In a recent article in InformationWeek, Alice LaPlante gives some great advice for what to do if you lose your IT job. In that article, she references David Christiansen's TechDarkIT.com blog, which recommends that you "slack" and spend time on other activities. Folks, if we have gotten to that point in corporate America, it's time to leave it, which I guess is David's long-term recommendation.
Part of me wants to say: Think positive, stick it out, work harder, and be more vocal about your accomplishments so that you will survive each round of layoffs. That only matters if you work for an organization that really appreciates the contributions of the individual. Unfortunately, what I have seen and experienced in workforce reduction is often that none of that stuff matters. The layoffs have little to do with your skills or value to the organization, and the bigger the organization the truer that becomes.

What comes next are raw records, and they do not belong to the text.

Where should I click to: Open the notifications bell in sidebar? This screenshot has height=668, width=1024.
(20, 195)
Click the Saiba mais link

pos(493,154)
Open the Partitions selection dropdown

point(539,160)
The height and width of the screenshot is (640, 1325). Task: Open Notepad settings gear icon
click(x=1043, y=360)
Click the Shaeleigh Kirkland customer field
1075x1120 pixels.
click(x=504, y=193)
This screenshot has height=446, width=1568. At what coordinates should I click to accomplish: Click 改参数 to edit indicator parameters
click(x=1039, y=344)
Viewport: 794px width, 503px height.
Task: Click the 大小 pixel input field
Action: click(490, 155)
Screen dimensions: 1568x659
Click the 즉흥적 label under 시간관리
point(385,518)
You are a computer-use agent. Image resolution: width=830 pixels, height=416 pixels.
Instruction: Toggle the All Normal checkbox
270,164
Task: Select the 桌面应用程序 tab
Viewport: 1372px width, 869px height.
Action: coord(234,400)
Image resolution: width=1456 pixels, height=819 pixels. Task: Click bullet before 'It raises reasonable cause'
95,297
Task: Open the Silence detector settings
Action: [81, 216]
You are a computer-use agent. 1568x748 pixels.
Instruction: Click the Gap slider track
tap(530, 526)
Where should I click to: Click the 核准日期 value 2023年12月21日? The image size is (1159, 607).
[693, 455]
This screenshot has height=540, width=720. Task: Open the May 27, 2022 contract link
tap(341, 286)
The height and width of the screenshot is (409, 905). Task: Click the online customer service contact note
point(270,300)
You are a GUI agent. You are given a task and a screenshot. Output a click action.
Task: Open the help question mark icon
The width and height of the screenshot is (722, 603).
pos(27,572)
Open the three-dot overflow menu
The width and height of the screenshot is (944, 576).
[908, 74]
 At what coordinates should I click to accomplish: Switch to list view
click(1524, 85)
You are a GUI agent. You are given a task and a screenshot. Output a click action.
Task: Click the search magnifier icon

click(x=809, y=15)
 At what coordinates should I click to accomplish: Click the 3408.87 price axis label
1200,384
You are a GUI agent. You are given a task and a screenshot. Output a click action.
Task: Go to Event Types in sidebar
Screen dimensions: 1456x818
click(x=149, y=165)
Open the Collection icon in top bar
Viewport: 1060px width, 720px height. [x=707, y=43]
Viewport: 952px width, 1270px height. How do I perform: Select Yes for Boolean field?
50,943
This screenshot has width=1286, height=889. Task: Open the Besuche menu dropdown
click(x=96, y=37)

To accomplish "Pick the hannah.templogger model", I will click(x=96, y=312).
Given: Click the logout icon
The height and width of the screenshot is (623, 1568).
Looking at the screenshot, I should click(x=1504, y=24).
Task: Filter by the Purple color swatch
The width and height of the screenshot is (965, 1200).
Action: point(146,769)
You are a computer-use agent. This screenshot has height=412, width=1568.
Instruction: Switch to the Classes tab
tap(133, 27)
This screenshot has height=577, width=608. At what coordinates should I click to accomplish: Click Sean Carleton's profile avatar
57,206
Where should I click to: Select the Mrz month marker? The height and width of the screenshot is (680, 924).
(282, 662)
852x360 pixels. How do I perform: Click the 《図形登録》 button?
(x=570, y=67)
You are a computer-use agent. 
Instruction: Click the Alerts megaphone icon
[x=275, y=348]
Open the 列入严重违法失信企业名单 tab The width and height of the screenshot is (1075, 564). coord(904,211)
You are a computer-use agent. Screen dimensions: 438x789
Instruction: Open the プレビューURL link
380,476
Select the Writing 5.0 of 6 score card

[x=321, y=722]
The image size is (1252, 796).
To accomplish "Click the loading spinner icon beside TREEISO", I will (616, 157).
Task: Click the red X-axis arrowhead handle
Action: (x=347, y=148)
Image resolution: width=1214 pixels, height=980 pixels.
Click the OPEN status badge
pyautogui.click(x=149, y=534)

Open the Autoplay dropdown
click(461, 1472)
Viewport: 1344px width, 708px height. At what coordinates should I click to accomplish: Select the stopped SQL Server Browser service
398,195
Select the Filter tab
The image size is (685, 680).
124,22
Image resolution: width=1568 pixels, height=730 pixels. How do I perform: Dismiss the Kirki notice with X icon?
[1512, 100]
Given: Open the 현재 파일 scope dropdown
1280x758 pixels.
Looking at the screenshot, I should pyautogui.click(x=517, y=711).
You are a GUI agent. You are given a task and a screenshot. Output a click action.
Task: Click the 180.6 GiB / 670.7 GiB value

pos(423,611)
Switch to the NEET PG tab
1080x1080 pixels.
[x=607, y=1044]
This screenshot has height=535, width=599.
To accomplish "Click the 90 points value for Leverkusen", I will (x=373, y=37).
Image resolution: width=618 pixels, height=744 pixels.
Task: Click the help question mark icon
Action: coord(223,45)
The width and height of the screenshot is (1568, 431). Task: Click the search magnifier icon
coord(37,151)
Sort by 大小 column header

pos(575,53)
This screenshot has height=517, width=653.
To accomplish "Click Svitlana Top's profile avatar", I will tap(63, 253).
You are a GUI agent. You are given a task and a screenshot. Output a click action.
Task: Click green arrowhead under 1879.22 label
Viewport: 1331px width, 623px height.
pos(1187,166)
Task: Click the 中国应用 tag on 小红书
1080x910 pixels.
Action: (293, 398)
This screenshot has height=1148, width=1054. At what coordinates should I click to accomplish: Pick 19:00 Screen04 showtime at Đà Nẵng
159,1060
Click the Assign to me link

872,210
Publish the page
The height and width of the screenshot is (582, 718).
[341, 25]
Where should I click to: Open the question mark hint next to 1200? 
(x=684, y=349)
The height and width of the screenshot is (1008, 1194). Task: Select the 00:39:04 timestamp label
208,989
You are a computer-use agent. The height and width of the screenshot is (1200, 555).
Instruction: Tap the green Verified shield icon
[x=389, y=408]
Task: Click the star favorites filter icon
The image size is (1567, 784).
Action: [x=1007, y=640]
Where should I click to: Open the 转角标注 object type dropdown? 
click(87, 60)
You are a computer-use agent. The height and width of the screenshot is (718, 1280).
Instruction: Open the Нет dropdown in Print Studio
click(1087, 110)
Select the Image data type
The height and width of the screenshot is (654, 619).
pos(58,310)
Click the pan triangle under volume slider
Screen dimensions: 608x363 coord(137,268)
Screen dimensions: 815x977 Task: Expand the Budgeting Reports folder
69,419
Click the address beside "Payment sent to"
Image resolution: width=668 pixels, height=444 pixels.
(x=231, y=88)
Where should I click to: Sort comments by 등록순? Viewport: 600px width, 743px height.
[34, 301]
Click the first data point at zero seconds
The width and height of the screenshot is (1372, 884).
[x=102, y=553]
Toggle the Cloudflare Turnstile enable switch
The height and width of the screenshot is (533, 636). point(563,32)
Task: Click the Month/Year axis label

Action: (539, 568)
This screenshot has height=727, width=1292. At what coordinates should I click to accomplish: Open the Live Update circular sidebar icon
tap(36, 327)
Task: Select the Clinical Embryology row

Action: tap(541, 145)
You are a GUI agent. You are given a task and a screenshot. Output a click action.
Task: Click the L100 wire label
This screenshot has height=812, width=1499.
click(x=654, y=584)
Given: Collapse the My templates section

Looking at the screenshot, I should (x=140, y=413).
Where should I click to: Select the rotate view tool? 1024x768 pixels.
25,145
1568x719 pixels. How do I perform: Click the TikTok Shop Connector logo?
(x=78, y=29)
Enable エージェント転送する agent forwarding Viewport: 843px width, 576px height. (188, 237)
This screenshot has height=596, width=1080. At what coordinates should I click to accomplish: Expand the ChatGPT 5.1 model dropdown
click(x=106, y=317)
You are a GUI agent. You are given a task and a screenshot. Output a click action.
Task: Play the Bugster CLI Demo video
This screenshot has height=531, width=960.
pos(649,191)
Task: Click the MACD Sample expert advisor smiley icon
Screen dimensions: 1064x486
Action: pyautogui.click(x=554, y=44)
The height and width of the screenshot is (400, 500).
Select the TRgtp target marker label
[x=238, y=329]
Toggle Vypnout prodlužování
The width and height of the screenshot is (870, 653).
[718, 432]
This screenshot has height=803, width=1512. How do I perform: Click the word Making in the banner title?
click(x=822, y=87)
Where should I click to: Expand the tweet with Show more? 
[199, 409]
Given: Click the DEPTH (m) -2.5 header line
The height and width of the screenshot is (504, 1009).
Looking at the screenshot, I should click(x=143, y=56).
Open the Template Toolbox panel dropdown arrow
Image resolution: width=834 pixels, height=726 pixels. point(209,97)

This all leads me to ask: Is large corporate America broken, and is it time to just get out all together? IT people deserve to get up every day looking forward to a job that challenges them, one where they feel like they make a difference and where they are given the tools to actually make a difference. That may have to be in a smaller organization. I'll admit that I came from corporate IT and now run a small business, so maybe I am biased.
There are plenty of small to medium-sized businesses that need IT help, either full time or as an outsourcer. When I visit these organizations or talk to their people on the phone, there is generally a dramatic difference in attitude and morale in the IT personnel. Certainly this could be a result that overall the company has a better morale and attitude, but it may also be because the IT team is much smaller, gets to do a wider variety of tasks, and has more influence over the technology the company uses.
Now, I'm not saying go quit your job tomorrow -- we all have a mortgage to pay. (Well, I think we still have to pay for our mortgages, although maybe the government is going to cover that too.) I also just can't advocate slacking on the job. But it does make sense to broaden your storage skill set, beyond what you know today. This is especially important in smaller organizations, where often there is not a "storage guy" -- there is the "IT guy."